* **Document extract**:
▬▬▬▬▬▬▬▬▬▬

For example I have a cell array like:
Column1----Column2
'aaaa'--------4
'bbbb'--------5
'cccc'---------2
'cccc'---------0
'dddd'--------0
'dddd'--------3
'eeee'--------0
'ffff'-----------0
And what I want is to merge the rows which has same elements. Finally what I want to obtain is:
'aaaa'--------4
'bbbb'--------5
'cccc'---------2
'dddd'--------3
'eeee'--------0
'ffff'-----------0
I'm looking for an answer without for loops.
Find all completely unique strings (i.e ffff_0 and ffff__1 are unique, but aaaa_1 and aaaa___1 are obviously not unique. (apparently underscores represent formatting?)
Once you have that, do the same thing with just the letters.
I am pretty sure you will have to do that (above) in some capacity to get your desired output, and if that's the case, I think you are right on the edge of the speed tradeoff between for loops and all that extra memory allocation and sorting through values finding unique ones.
Try this:
arr([arr{:,2}] ~= 0,:)
arr -
rows: all rows of arr such that the second column does not equal 0,
columns: all columns
Might be a syntax error in there somewhere, been a while since I used Matlab...

▬▬▬▬▬▬▬▬▬▬

* **Exercise materials**:
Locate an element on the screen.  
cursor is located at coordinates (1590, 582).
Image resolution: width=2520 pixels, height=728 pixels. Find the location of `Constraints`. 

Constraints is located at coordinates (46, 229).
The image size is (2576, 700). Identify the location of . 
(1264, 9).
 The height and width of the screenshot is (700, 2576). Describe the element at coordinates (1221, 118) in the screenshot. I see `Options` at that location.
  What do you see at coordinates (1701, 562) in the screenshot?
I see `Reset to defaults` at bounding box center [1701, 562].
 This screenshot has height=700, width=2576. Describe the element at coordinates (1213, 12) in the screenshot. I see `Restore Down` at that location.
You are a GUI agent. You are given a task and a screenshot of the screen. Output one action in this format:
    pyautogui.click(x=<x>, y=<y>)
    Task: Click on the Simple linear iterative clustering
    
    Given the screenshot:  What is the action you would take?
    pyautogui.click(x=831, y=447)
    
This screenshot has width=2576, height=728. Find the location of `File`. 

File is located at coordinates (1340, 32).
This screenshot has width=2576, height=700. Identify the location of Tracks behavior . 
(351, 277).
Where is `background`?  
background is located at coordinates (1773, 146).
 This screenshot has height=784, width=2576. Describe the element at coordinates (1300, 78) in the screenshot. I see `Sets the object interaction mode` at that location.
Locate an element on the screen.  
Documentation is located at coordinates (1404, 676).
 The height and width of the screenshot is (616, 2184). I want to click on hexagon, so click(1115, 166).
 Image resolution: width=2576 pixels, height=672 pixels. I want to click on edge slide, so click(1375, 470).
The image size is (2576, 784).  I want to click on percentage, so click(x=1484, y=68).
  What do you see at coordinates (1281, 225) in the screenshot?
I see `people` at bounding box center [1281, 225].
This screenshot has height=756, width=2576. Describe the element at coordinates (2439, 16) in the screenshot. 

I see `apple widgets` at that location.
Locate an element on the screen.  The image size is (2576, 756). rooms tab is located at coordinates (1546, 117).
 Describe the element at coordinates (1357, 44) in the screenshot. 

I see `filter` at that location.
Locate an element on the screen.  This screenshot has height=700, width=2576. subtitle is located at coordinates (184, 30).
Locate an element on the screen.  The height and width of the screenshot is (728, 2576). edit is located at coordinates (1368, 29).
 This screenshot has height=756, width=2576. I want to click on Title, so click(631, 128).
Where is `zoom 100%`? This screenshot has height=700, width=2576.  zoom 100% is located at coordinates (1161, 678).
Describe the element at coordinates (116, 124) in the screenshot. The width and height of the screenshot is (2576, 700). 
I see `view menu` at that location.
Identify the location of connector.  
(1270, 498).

▬▬▬▬▬▬▬▬▬▬

* **Requests**:
**1.** Show each line of the entries that contains the word "Identify".
**2.** Pick up the MATLAB forum thread on merging rows with matching strings and carry it on from its last line.

* **Replies**:
**1.**
The image size is (2576, 700). Identify the location of . 
This screenshot has width=2576, height=700. Identify the location of Tracks behavior . 
Identify the location of connector.  

**2.**
Edit: New answer
non_zero = transpose([arr{:,2}] ~= 0);
arr = arr(non_zero | ~ismember(arr(:,1),arr(non_zero,1)),:)
Essentially what I'm doing: Get all rows such that the right hand side is not zero, OR the left-hand side is not a member of the left-hand sides of the non-zero rows. The latter condition will only be satisfied for rows with zero with no matching left-hand side in the non-zero rows (and hence not repeats). Now keep in mind that this will still not work if you have any duplicate rows (same left and right-hand side). If that's a possibility then do this:
non_zero = transpose([arr{:,2}] ~= 0);
arr = arr(non_zero | ~ismember(arr(:,1),arr(non_zero,1)),:);
[~,U] = unique(arr(:,1));
arr = arr(U,:)